Records from a data collection
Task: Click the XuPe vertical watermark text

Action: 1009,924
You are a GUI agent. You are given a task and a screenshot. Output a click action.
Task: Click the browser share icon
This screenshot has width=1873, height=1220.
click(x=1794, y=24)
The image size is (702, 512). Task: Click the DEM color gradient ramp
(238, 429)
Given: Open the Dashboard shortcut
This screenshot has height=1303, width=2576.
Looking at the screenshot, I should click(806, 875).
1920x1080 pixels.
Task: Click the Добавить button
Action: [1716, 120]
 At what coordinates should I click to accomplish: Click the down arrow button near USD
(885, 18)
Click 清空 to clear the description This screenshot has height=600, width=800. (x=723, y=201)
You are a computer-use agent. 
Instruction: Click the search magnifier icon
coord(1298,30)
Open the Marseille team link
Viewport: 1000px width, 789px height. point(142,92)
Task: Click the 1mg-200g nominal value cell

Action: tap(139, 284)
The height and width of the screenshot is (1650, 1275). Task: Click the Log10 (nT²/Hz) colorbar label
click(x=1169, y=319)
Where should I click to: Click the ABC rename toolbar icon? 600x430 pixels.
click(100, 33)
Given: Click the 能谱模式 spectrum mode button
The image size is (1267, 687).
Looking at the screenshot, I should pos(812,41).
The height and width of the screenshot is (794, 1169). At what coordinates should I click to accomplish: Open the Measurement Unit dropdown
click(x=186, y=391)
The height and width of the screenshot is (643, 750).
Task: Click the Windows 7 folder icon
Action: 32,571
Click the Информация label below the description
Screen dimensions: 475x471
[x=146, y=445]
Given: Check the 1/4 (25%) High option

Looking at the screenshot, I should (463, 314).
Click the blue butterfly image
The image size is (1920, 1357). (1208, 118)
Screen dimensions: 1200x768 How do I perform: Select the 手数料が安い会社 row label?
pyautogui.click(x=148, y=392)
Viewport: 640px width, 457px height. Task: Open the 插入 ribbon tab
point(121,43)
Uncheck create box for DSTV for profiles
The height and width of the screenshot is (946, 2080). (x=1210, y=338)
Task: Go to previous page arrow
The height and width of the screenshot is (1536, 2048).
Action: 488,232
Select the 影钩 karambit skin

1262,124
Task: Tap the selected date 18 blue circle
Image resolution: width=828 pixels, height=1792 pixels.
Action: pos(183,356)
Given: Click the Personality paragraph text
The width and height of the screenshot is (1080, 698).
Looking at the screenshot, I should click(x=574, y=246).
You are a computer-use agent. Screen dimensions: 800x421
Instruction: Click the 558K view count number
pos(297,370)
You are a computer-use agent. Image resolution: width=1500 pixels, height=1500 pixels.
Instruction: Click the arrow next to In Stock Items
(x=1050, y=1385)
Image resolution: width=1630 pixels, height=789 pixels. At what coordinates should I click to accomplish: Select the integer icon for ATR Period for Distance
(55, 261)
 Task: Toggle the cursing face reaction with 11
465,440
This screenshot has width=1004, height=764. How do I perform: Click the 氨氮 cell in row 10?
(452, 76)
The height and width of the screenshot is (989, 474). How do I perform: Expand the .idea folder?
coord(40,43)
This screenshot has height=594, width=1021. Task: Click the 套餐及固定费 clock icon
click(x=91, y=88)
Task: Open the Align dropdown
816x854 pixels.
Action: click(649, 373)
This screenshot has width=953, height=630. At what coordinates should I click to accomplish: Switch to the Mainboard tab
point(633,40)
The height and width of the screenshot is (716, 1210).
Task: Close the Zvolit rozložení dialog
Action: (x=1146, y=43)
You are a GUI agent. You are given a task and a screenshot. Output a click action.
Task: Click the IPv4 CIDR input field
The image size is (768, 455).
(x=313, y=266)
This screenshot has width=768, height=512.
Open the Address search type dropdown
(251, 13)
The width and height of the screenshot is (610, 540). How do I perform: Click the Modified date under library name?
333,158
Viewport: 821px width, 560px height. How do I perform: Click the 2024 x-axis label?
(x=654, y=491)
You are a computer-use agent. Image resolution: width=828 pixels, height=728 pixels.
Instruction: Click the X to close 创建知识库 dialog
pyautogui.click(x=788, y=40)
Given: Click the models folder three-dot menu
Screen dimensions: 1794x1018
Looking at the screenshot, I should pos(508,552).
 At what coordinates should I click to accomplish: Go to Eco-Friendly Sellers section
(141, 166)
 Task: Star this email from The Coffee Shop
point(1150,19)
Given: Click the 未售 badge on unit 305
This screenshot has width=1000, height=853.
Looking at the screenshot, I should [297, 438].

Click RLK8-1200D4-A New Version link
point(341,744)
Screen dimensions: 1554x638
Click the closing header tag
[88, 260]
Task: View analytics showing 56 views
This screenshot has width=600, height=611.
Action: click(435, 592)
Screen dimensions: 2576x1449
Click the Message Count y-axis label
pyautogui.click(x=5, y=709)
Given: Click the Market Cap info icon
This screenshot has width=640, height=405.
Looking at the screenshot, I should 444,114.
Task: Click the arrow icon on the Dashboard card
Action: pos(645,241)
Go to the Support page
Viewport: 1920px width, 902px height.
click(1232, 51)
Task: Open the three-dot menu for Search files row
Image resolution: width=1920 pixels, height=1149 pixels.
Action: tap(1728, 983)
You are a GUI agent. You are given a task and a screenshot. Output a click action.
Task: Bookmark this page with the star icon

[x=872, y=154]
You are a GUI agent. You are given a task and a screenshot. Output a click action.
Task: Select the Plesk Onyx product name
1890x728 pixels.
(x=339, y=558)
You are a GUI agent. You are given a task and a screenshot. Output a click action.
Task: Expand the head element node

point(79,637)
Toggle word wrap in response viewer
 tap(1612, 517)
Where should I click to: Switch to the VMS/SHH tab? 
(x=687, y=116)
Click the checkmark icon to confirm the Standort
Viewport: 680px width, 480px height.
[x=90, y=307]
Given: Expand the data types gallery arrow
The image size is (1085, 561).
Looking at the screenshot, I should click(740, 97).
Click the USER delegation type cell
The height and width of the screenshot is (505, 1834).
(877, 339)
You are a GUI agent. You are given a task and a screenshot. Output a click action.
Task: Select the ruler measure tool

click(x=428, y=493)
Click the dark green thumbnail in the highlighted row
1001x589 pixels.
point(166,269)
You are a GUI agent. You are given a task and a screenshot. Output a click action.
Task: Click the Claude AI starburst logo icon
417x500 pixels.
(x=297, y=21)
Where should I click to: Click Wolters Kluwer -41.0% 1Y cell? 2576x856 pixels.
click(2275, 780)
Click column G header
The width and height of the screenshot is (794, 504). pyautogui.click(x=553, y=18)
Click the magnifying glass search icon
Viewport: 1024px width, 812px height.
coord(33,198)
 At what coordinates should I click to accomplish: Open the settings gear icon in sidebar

> _EXERCISE OBJECTIVE_
Output every line of the records above as a JSON list of strings, with one string per line and blank lines omitted.

> _FULL OUTPUT_
[
  "Task: Click the XuPe vertical watermark text",
  "Action: 1009,924",
  "You are a GUI agent. You are given a task and a screenshot. Output a click action.",
  "Task: Click the browser share icon",
  "This screenshot has width=1873, height=1220.",
  "click(x=1794, y=24)",
  "The image size is (702, 512). Task: Click the DEM color gradient ramp",
  "(238, 429)",
  "Given: Open the Dashboard shortcut",
  "This screenshot has height=1303, width=2576.",
  "Looking at the screenshot, I should click(806, 875).",
  "1920x1080 pixels.",
  "Task: Click the Добавить button",
  "Action: [1716, 120]",
  " At what coordinates should I click to accomplish: Click the down arrow button near USD",
  "(885, 18)",
  "Click 清空 to clear the description This screenshot has height=600, width=800. (x=723, y=201)",
  "You are a computer-use agent. ",
  "Instruction: Click the search magnifier icon",
  "coord(1298,30)",
  "Open the Marseille team link",
  "Viewport: 1000px width, 789px height. point(142,92)",
  "Task: Click the 1mg-200g nominal value cell",
  "Action: tap(139, 284)",
  "The height and width of the screenshot is (1650, 1275). Task: Click the Log10 (nT²/Hz) colorbar label",
  "click(x=1169, y=319)",
  "Where should I click to: Click the ABC rename toolbar icon? 600x430 pixels.",
  "click(100, 33)",
  "Given: Click the 能谱模式 spectrum mode button",
  "The image size is (1267, 687).",
  "Looking at the screenshot, I should pos(812,41).",
  "The height and width of the screenshot is (794, 1169). At what coordinates should I click to accomplish: Open the Measurement Unit dropdown",
  "click(x=186, y=391)",
  "The height and width of the screenshot is (643, 750).",
  "Task: Click the Windows 7 folder icon",
  "Action: 32,571",
  "Click the Информация label below the description",
  "Screen dimensions: 475x471",
  "[x=146, y=445]",
  "Given: Check the 1/4 (25%) High option",
  "Looking at the screenshot, I should (463, 314).",
  "Click the blue butterfly image",
  "The image size is (1920, 1357). (1208, 118)",
  "Screen dimensions: 1200x768 How do I perform: Select the 手数料が安い会社 row label?",
  "pyautogui.click(x=148, y=392)",
  "Viewport: 640px width, 457px height. Task: Open the 插入 ribbon tab",
  "point(121,43)",
  "Uncheck create box for DSTV for profiles",
  "The height and width of the screenshot is (946, 2080). (x=1210, y=338)",
  "Task: Go to previous page arrow",
  "The height and width of the screenshot is (1536, 2048).",
  "Action: 488,232",
  "Select the 影钩 karambit skin",
  "1262,124",
  "Task: Tap the selected date 18 blue circle",
  "Image resolution: width=828 pixels, height=1792 pixels.",
  "Action: pos(183,356)",
  "Given: Click the Personality paragraph text",
  "The width and height of the screenshot is (1080, 698).",
  "Looking at the screenshot, I should click(x=574, y=246).",
  "You are a computer-use agent. Screen dimensions: 800x421",
  "Instruction: Click the 558K view count number",
  "pos(297,370)",
  "You are a computer-use agent. Image resolution: width=1500 pixels, height=1500 pixels.",
  "Instruction: Click the arrow next to In Stock Items",
  "(x=1050, y=1385)",
  "Image resolution: width=1630 pixels, height=789 pixels. At what coordinates should I click to accomplish: Select the integer icon for ATR Period for Distance",
  "(55, 261)",
  " Task: Toggle the cursing face reaction with 11",
  "465,440",
  "This screenshot has width=1004, height=764. How do I perform: Click the 氨氮 cell in row 10?",
  "(452, 76)",
  "The height and width of the screenshot is (989, 474). How do I perform: Expand the .idea folder?",
  "coord(40,43)",
  "This screenshot has height=594, width=1021. Task: Click the 套餐及固定费 clock icon",
  "click(x=91, y=88)",
  "Task: Open the Align dropdown",
  "816x854 pixels.",
  "Action: click(649, 373)",
  "This screenshot has width=953, height=630. At what coordinates should I click to accomplish: Switch to the Mainboard tab",
  "point(633,40)",
  "The height and width of the screenshot is (716, 1210).",
  "Task: Close the Zvolit rozložení dialog",
  "Action: (x=1146, y=43)",
  "You are a GUI agent. You are given a task and a screenshot. Output a click action.",
  "Task: Click the IPv4 CIDR input field",
  "The image size is (768, 455).",
  "(x=313, y=266)",
  "This screenshot has width=768, height=512.",
  "Open the Address search type dropdown",
  "(251, 13)",
  "The width and height of the screenshot is (610, 540). How do I perform: Click the Modified date under library name?",
  "333,158",
  "Viewport: 821px width, 560px height. How do I perform: Click the 2024 x-axis label?",
  "(x=654, y=491)",
  "You are a computer-use agent. Image resolution: width=828 pixels, height=728 pixels.",
  "Instruction: Click the X to close 创建知识库 dialog",
  "pyautogui.click(x=788, y=40)",
  "Given: Click the models folder three-dot menu",
  "Screen dimensions: 1794x1018",
  "Looking at the screenshot, I should pos(508,552).",
  " At what coordinates should I click to accomplish: Go to Eco-Friendly Sellers section",
  "(141, 166)",
  " Task: Star this email from The Coffee Shop",
  "point(1150,19)",
  "Given: Click the 未售 badge on unit 305",
  "This screenshot has width=1000, height=853.",
  "Looking at the screenshot, I should [297, 438].",
  "Click RLK8-1200D4-A New Version link",
  "point(341,744)",
  "Screen dimensions: 1554x638",
  "Click the closing header tag",
  "[88, 260]",
  "Task: View analytics showing 56 views",
  "This screenshot has width=600, height=611.",
  "Action: click(435, 592)",
  "Screen dimensions: 2576x1449",
  "Click the Message Count y-axis label",
  "pyautogui.click(x=5, y=709)",
  "Given: Click the Market Cap info icon",
  "This screenshot has width=640, height=405.",
  "Looking at the screenshot, I should 444,114.",
  "Task: Click the arrow icon on the Dashboard card",
  "Action: pos(645,241)",
  "Go to the Support page",
  "Viewport: 1920px width, 902px height.",
  "click(1232, 51)",
  "Task: Open the three-dot menu for Search files row",
  "Image resolution: width=1920 pixels, height=1149 pixels.",
  "Action: tap(1728, 983)",
  "You are a GUI agent. You are given a task and a screenshot. Output a click action.",
  "Task: Bookmark this page with the star icon",
  "[x=872, y=154]",
  "You are a GUI agent. You are given a task and a screenshot. Output a click action.",
  "Task: Select the Plesk Onyx product name",
  "1890x728 pixels.",
  "(x=339, y=558)",
  "You are a GUI agent. You are given a task and a screenshot. Output a click action.",
  "Task: Expand the head element node",
  "point(79,637)",
  "Toggle word wrap in response viewer",
  " tap(1612, 517)",
  "Where should I click to: Switch to the VMS/SHH tab? ",
  "(x=687, y=116)",
  "Click the checkmark icon to confirm the Standort",
  "Viewport: 680px width, 480px height.",
  "[x=90, y=307]",
  "Given: Expand the data types gallery arrow",
  "The image size is (1085, 561).",
  "Looking at the screenshot, I should click(740, 97).",
  "Click the USER delegation type cell",
  "The height and width of the screenshot is (505, 1834).",
  "(877, 339)",
  "You are a GUI agent. You are given a task and a screenshot. Output a click action.",
  "Task: Select the ruler measure tool",
  "click(x=428, y=493)",
  "Click the dark green thumbnail in the highlighted row",
  "1001x589 pixels.",
  "point(166,269)",
  "You are a GUI agent. You are given a task and a screenshot. Output a click action.",
  "Task: Click the Claude AI starburst logo icon",
  "417x500 pixels.",
  "(x=297, y=21)",
  "Where should I click to: Click Wolters Kluwer -41.0% 1Y cell? 2576x856 pixels.",
  "click(2275, 780)",
  "Click column G header",
  "The width and height of the screenshot is (794, 504). pyautogui.click(x=553, y=18)",
  "Click the magnifying glass search icon",
  "Viewport: 1024px width, 812px height.",
  "coord(33,198)",
  " At what coordinates should I click to accomplish: Open the settings gear icon in sidebar"
]